I have a mostly-stable system with no explicit PYTHON_TARGETS. Over the weekend, I emerged world with --changed-use. Since uninstalled all libraries for the default Python (3.5) and reinstalled them for Python 3.6. After this, all my cron jobs started failing because of missing libraries. This seems like a suboptimal way of handling these upgrades.
Do you have a proposal for how this could be handled better? I'm not sure how we could figure out what the user actually wants.
I think this is only an issue for scripts written/managed outside of portage. Scripts that are installed using an ebuild would be installed in /usr/lib/python-exec/${EPYTHON}/, and the /usr/bin/python-exec wrapper will iterate over all installed python versions until it finds one that is valid for the script being executed.
This should happen if you leave python-exec.conf blank.

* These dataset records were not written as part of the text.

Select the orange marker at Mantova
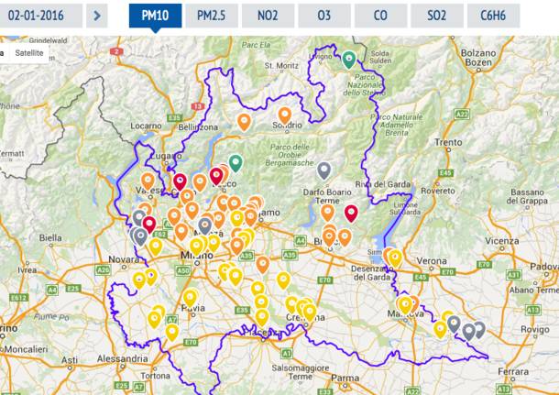This screenshot has height=395, width=559. click(411, 302)
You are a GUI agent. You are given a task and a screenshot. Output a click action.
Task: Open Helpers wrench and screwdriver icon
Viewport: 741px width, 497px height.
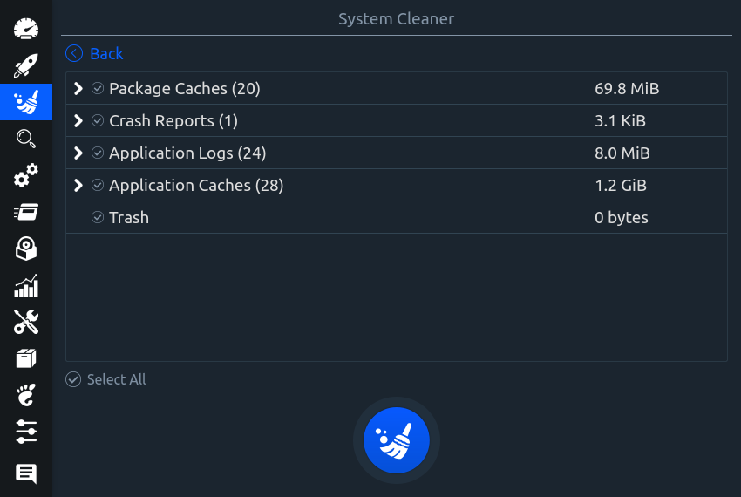[26, 322]
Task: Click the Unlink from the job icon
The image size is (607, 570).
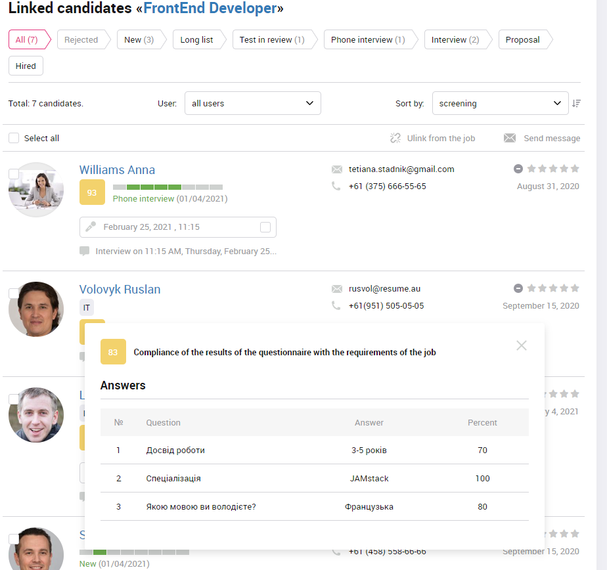Action: click(395, 138)
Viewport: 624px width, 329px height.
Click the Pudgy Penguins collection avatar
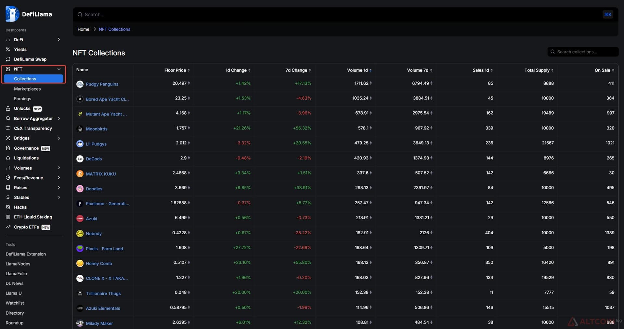pyautogui.click(x=80, y=84)
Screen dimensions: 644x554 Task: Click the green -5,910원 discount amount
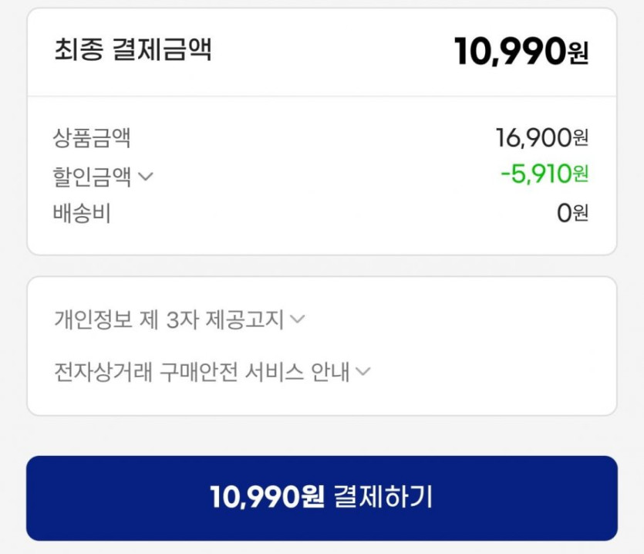point(545,174)
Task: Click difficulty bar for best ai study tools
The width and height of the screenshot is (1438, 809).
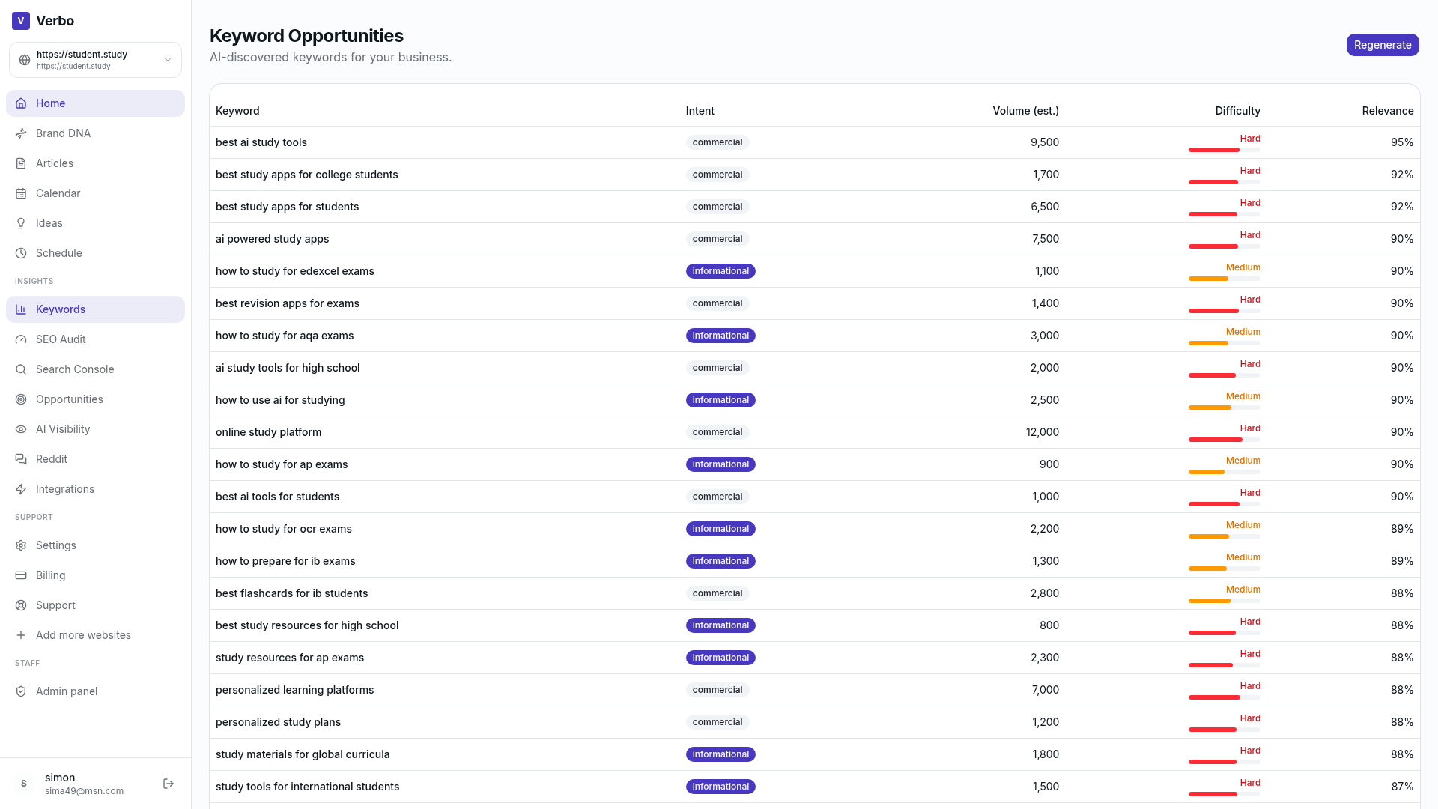Action: (1224, 150)
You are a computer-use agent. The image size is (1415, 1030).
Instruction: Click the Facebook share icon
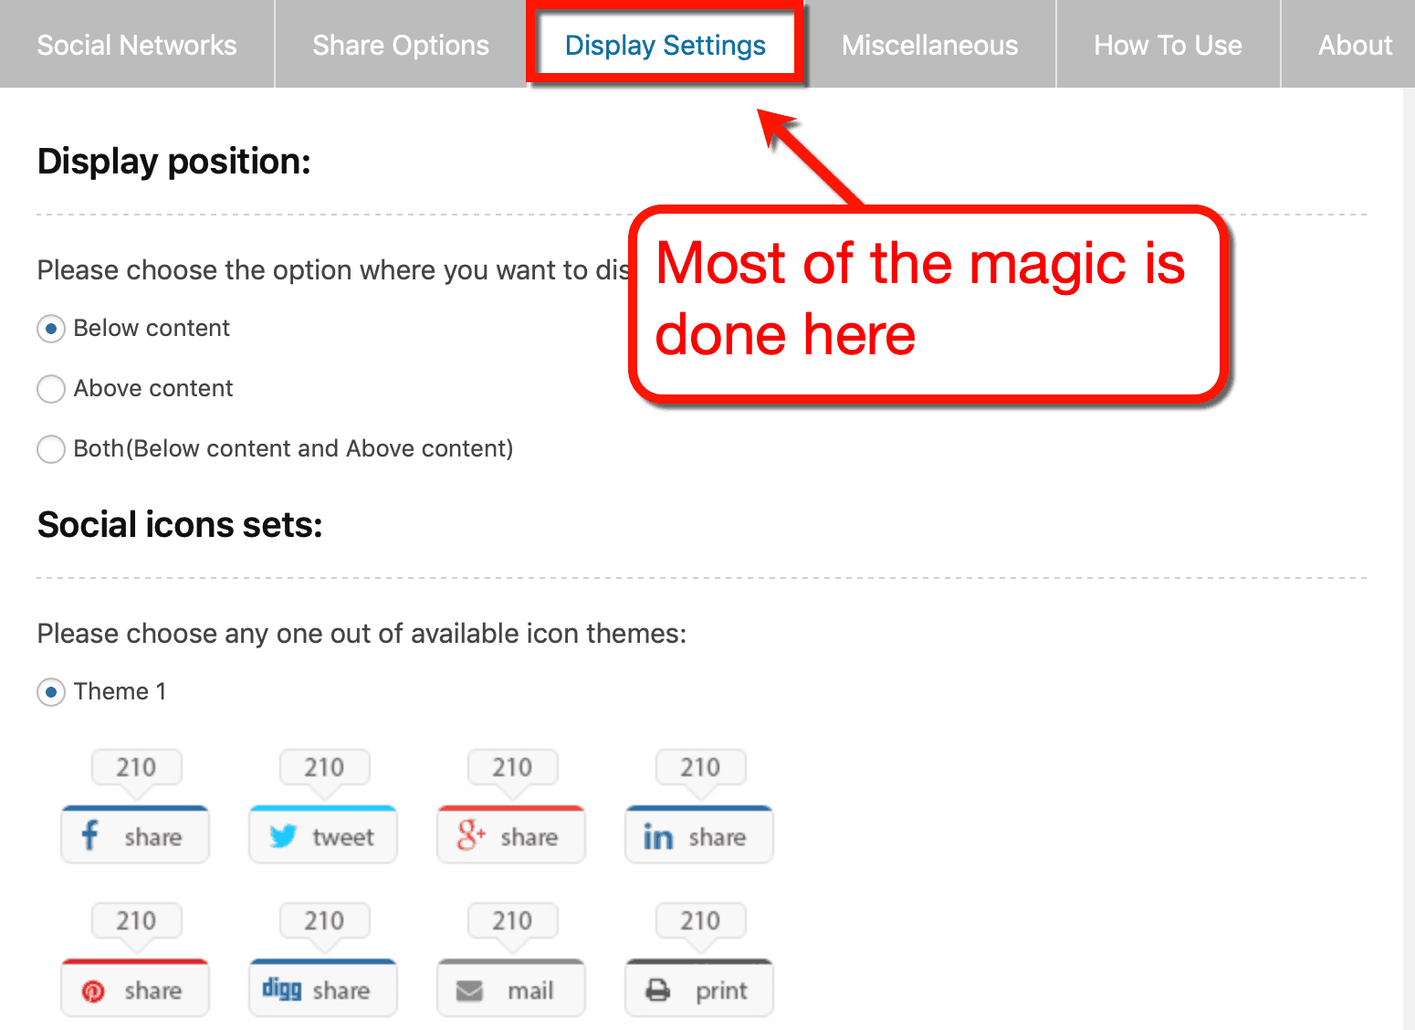click(x=134, y=835)
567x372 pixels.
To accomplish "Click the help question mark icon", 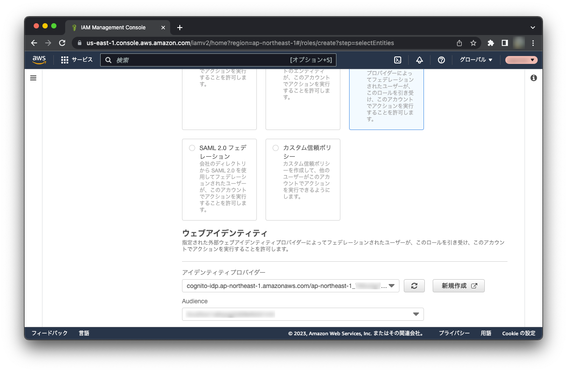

If a new version of Python is installed because it is now in PYTHON_TARGETS and there are no other versions of Python (of the same major version -- I'm guessing this won't be exercised anytime soon if ever for anything other than 3.x) in PYTHON_TARGETS, then the new version should become the default as soon as it is installed. That probably still leaves a short window where it doesn't have libraries installed, but it definitely seems better than the current process. And yes, I'm not talking about Portage-managed scripts; I have many little utility things that do things like scraping feeds or testing API availability.
Maybe we could write a small ebuild that would have all python versions in PYTHON_COMPAT, and would simply make sure that the currently selected system python version is enabled in PYTHON_TARGETS.
I'm curious if this is still relevant after the switch to python3_11 as default.
(In reply to Jack from comment #6) > I'm curious if this is still relevant after the switch to python3_11 as > default. I don't think so, especially given the python-exec change we made a few years ago to make "Python targets follow it" when we deprecated eselect-python.